Much of the power of the XBRL standard comes from the ability to publish reporting requirements in a standard format, known as a taxonomy. Taxonomies allow the publication of reporting requirements in a manner that can be consumed by compliant software. That software, in turn, can use those requirements to, for example, produce reports (instance documents) which meet the stated requirements.
Most XBRL implementations require:
- The preparation and maintenance of a taxonomy that captures and standardises specific reporting requirements.
- The publication of that taxonomy so that it can be used by organisations that need to prepare reports that comply with those requirements.
- The preparation of instance documents by many organisations that need to comply.
- The validation and, if necessary, correction of those documents by their preparers against the constraints defined by the taxonomy.
- The transmission by the preparer organisation of the instance document to the relevant recipients.
- The receipt and validation of each instance document by the organisation (or organisations) interested in the data contained in the reports.
- The storage, aggregation and analysis of the data contained in the instance documents, as well as the metadata contained in the relevant taxonomy within relevant business intelligence systems by the recipients of the reports.
While very frequently used by regulators, including securities regulators, prudential regulators, tax regulators, and by business registrars around the world, XBRL is also used across government agencies for intra-governmental reporting, by stock exchanges, across large supply chains, as well as within investment banks and analyst firms, and within large and complex enterprises to enhance reporting inside those organisations.
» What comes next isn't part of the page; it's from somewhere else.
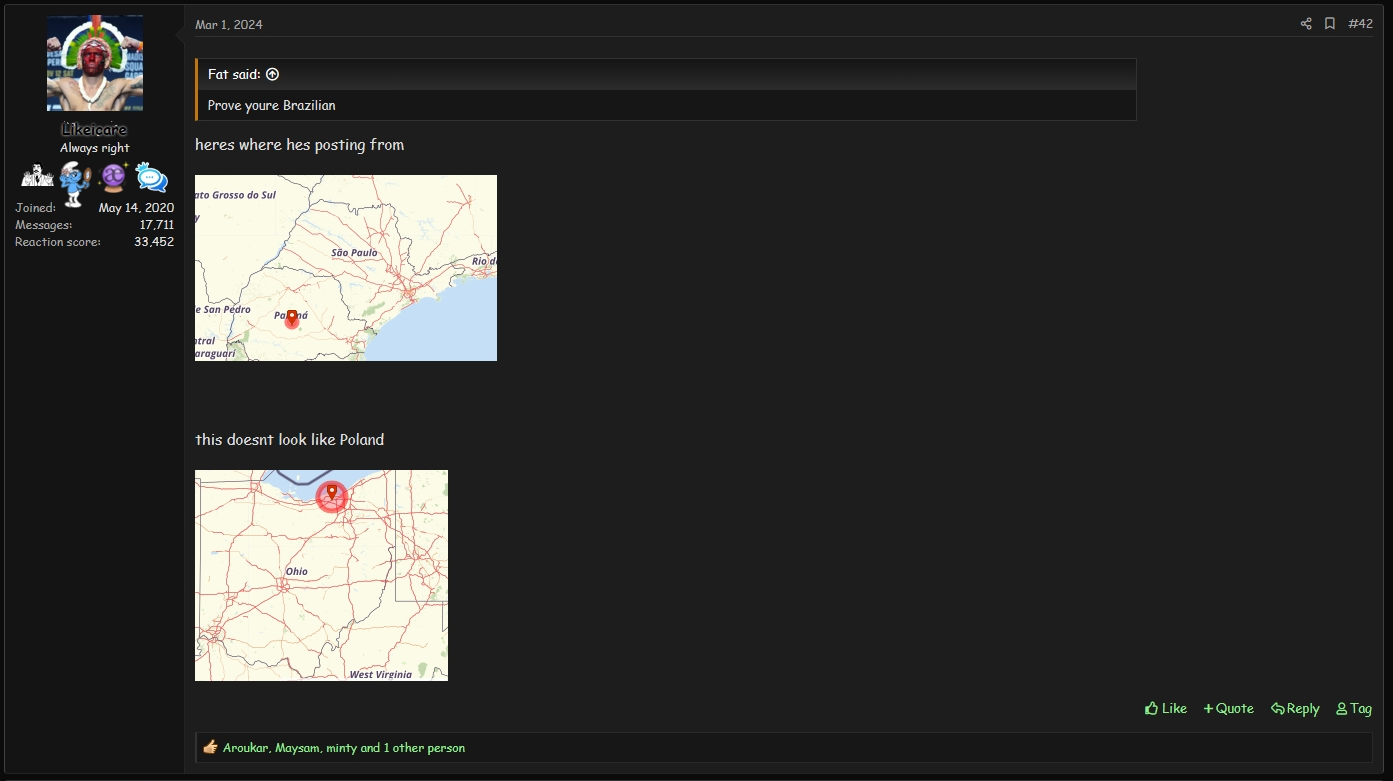
Task: Click the purple crystal ball badge
Action: coord(113,178)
The XBRL v2.1 specification provides a fixed set of axes against which facts can be reported. These include the concept axis, and a small number of built-in axes such as period and units. Real world data is, however, often multi-dimensional in its nature. For example, an entity might report profit in a number of geographic regions. Whilst it would be possible to model this by defining a separate concept for "profit" in each region in which it is reported, it would clearly be preferable to model "region" as a separate axis, both to avoid a proliferation of concepts, and for ease of analysis.
The XBRL Dimensions 1.0 specification is a modular extension to the XBRL 2.1 specification which enables the reporting of multi-dimensional data in XBRL. The specification makes it possible for taxonomies to define dimensions against which facts can be reported.
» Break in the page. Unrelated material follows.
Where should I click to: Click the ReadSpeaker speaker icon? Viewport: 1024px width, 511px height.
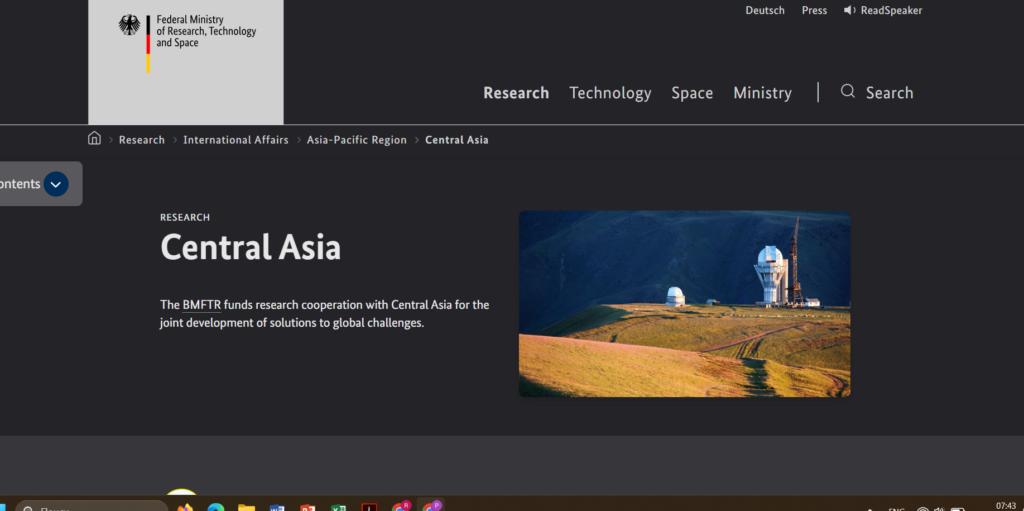[x=849, y=10]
One of the challenges of business reporting is that in many domains, the underlying reporting standards allow considerable flexibility in exactly what is reported, typically based on what is material to the reporting entity. This makes it impossible to create a single taxonomy that enumerates all concepts and dimensions that might be required by all reporting entities.
XBRL has been designed to allow taxonomies to be extended, allowing taxonomies to be tailored to meet specific reporting requirements. For example, international taxonomies may be extended by national regulators or large enterprises. In some cases, particularly for filings by listed companies controlled by securities regulators, individual filers are permitted to provide their own extension taxonomies, in order to accurately model specific reporting needs.